▸ What you are asked to do
Retype only the lines running from the beginning of the entries below to the line with "This screenshot has width=962, height=541.", both included. Do not include pictures.

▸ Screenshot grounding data
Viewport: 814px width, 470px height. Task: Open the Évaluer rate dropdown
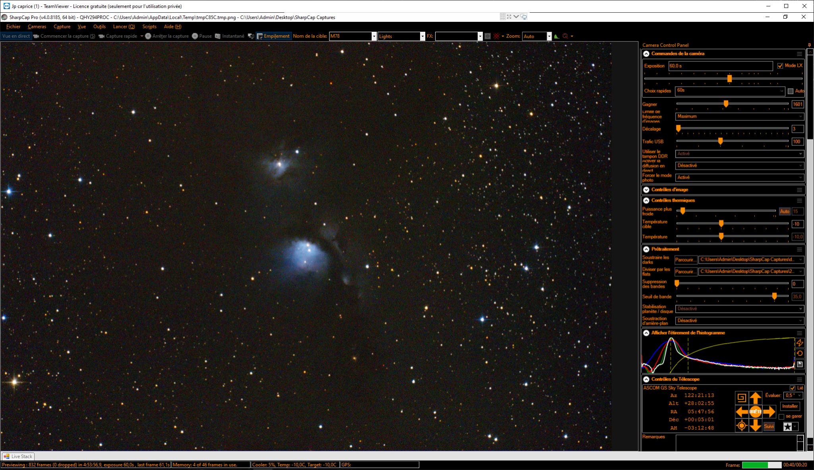point(793,395)
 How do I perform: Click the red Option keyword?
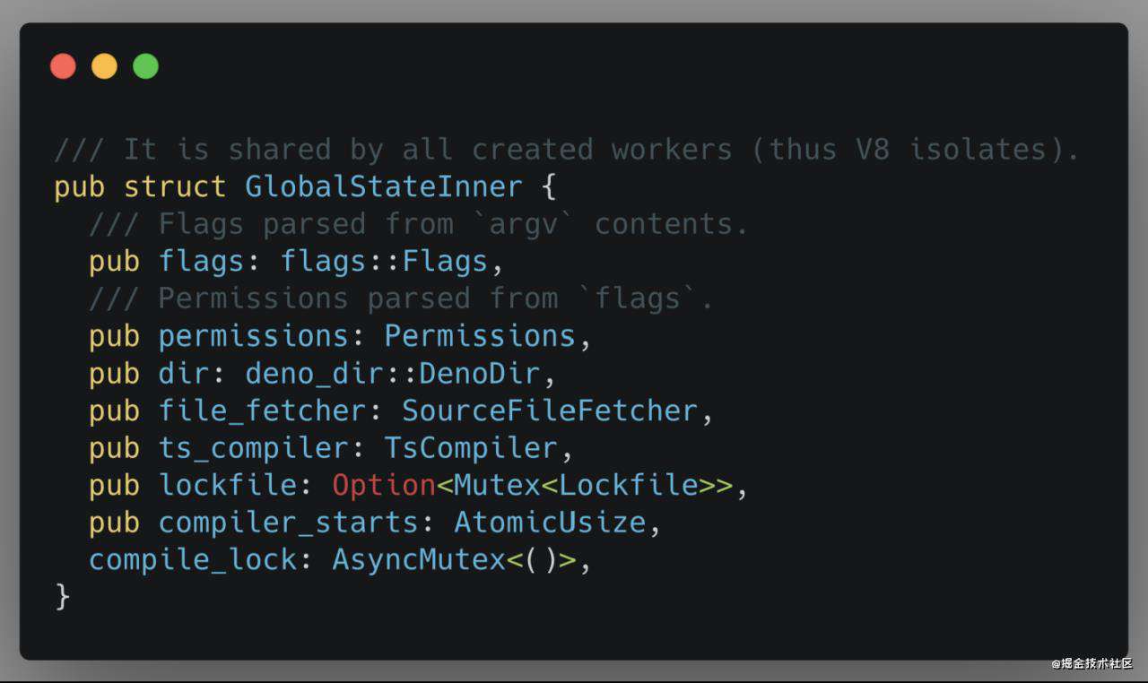pos(384,486)
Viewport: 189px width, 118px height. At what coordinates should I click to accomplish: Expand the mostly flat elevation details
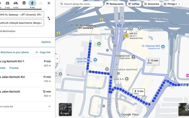pyautogui.click(x=49, y=106)
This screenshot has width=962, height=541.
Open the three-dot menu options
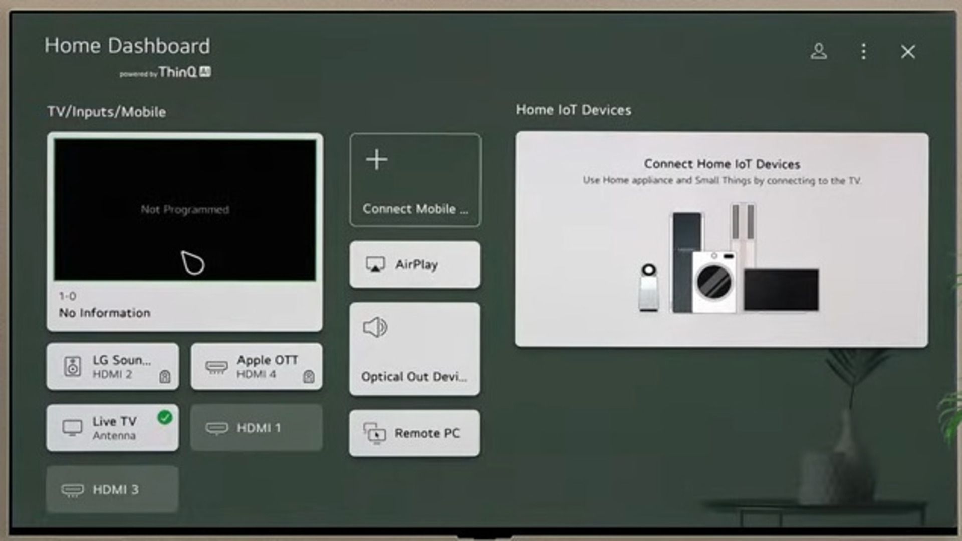(x=864, y=52)
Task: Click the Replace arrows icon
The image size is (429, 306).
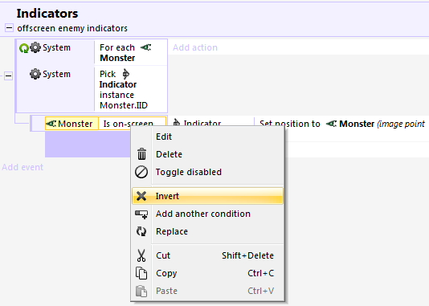Action: click(x=141, y=231)
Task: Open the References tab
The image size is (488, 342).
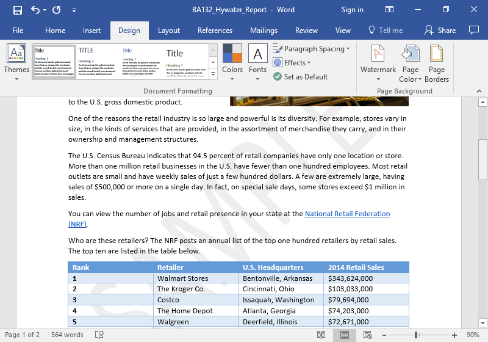Action: pos(215,31)
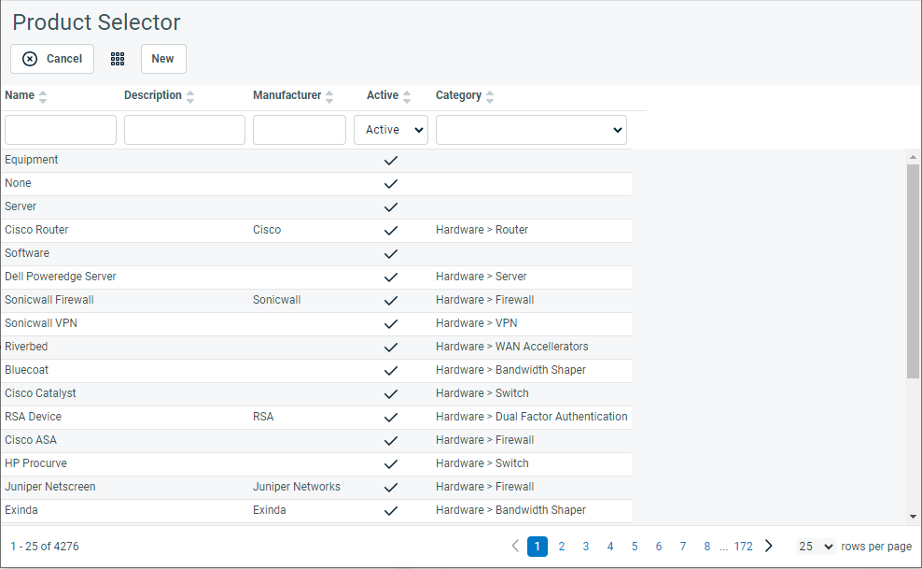Jump to last page 172
This screenshot has width=922, height=569.
[x=743, y=546]
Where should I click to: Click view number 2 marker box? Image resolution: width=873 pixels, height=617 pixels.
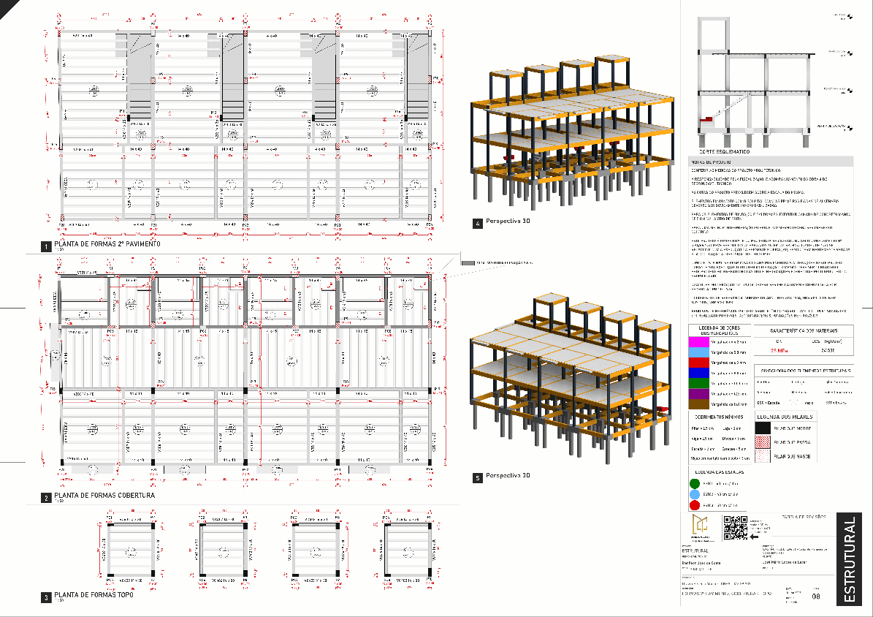[x=46, y=498]
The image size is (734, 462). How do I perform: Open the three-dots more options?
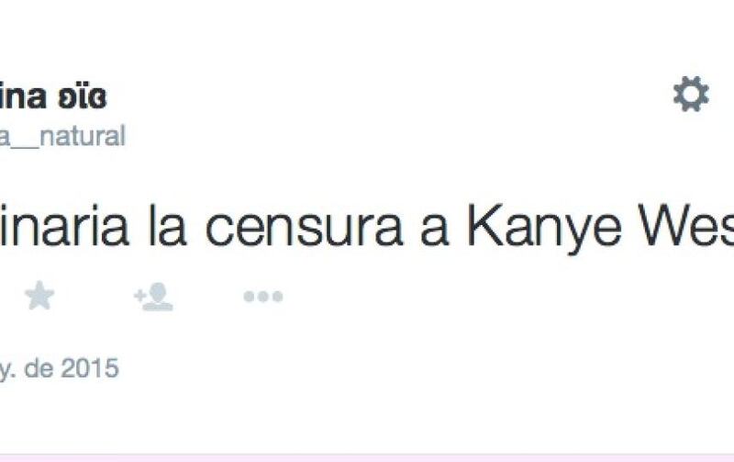click(x=263, y=297)

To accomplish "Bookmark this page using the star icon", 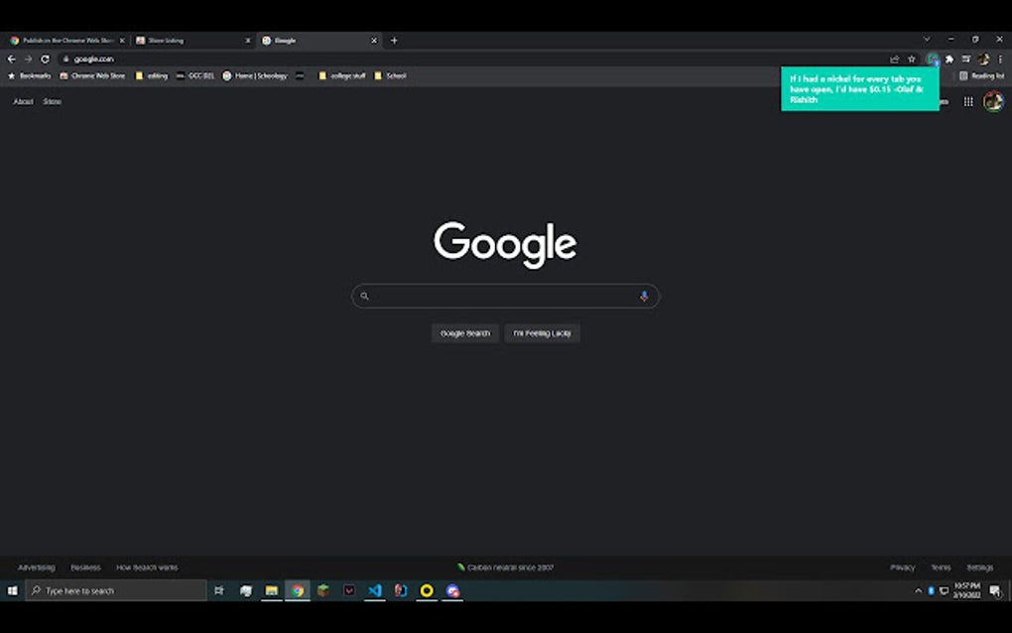I will point(912,59).
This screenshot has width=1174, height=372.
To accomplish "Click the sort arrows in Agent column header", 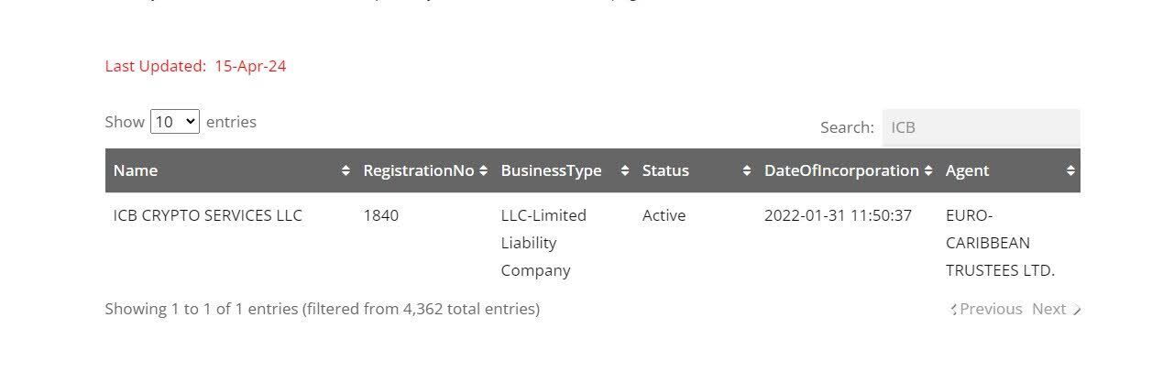I will [1070, 170].
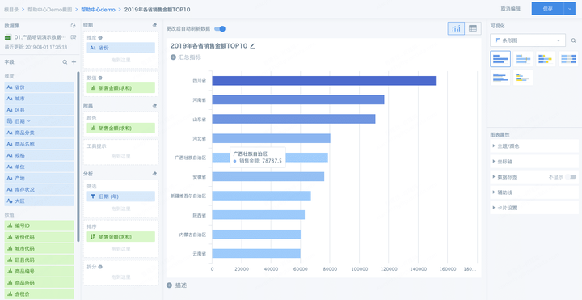Select the chart view icon

456,28
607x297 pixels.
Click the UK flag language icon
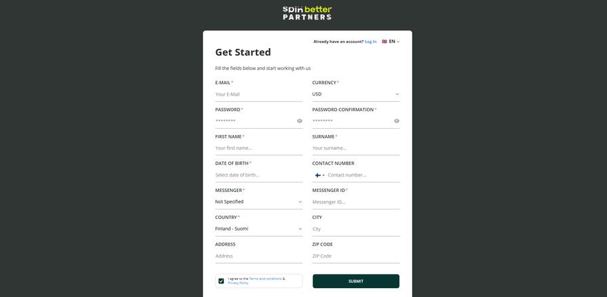coord(385,41)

▸ Task output
Viewport: 814px width, 470px height. Task: Open the Évaluer rate dropdown
point(793,395)
 How do I perform: Click the red Option keyword?
pos(384,486)
Viewport: 189px width, 118px height. At what coordinates should I click to accomplish: Expand the mostly flat elevation details
pyautogui.click(x=49, y=106)
This screenshot has width=962, height=541.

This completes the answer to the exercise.